WHAT IS EXPECTED: Output every line of the entries from the line containing "Where should I click to: Click the crew" through the last, exactly, with no other content.

DATA PROVIDED:
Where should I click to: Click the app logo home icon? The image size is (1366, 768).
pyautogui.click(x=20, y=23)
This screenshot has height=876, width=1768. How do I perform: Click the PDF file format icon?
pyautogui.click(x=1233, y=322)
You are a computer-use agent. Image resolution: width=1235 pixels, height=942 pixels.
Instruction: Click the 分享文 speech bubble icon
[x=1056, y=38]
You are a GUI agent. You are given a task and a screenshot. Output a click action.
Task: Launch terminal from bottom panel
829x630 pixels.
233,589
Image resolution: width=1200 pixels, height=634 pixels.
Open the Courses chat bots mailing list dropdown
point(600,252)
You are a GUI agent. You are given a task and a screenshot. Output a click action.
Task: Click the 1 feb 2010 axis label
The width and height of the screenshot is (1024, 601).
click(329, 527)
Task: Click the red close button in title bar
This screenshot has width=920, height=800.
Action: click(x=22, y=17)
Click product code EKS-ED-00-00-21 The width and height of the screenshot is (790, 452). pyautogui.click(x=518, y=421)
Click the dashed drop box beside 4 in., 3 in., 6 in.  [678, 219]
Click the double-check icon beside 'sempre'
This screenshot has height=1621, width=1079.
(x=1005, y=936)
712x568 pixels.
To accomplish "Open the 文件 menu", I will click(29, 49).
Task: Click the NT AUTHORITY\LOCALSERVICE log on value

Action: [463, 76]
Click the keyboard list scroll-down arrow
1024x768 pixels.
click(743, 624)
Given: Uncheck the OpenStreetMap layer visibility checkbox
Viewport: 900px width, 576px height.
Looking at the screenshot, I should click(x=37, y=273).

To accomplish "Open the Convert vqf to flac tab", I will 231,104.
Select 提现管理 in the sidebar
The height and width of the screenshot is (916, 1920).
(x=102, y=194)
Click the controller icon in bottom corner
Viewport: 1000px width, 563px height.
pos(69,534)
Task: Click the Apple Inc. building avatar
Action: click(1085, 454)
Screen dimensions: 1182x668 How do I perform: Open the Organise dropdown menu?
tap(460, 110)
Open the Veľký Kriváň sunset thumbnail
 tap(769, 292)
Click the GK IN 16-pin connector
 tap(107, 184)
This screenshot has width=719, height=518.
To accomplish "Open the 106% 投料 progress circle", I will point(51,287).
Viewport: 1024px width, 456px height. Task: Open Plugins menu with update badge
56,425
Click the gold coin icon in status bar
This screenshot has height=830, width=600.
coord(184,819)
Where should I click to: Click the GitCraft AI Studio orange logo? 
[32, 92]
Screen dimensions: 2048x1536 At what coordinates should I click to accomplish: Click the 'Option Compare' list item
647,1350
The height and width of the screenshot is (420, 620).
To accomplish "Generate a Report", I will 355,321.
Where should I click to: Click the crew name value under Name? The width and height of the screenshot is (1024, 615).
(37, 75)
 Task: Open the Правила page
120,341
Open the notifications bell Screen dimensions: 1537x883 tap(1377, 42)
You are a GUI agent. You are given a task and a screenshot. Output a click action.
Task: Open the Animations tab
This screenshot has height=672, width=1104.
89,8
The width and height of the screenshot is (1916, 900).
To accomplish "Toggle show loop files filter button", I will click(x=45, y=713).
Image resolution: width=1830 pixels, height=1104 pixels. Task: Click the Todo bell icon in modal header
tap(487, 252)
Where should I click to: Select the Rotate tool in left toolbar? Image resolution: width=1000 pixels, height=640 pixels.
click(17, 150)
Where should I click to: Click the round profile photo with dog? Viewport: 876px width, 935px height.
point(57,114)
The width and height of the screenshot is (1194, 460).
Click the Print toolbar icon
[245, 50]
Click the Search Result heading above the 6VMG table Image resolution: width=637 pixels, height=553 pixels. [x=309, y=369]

TASK RESULT:
Where should I click to: Click the crew name value under Name? The width and height of the screenshot is (1024, 615).
(37, 75)
 Task: Open the Правила page
120,341
Open the notifications bell Screen dimensions: 1537x883 tap(1377, 42)
You are a GUI agent. You are given a task and a screenshot. Output a click action.
Task: Open the Animations tab
This screenshot has height=672, width=1104.
89,8
The width and height of the screenshot is (1916, 900).
To accomplish "Toggle show loop files filter button", I will click(x=45, y=713).
Image resolution: width=1830 pixels, height=1104 pixels. Task: Click the Todo bell icon in modal header
tap(487, 252)
Where should I click to: Select the Rotate tool in left toolbar? Image resolution: width=1000 pixels, height=640 pixels.
click(17, 150)
Where should I click to: Click the round profile photo with dog? Viewport: 876px width, 935px height.
point(57,114)
The width and height of the screenshot is (1194, 460).
Click the Print toolbar icon
[245, 50]
Click the Search Result heading above the 6VMG table Image resolution: width=637 pixels, height=553 pixels. [x=309, y=369]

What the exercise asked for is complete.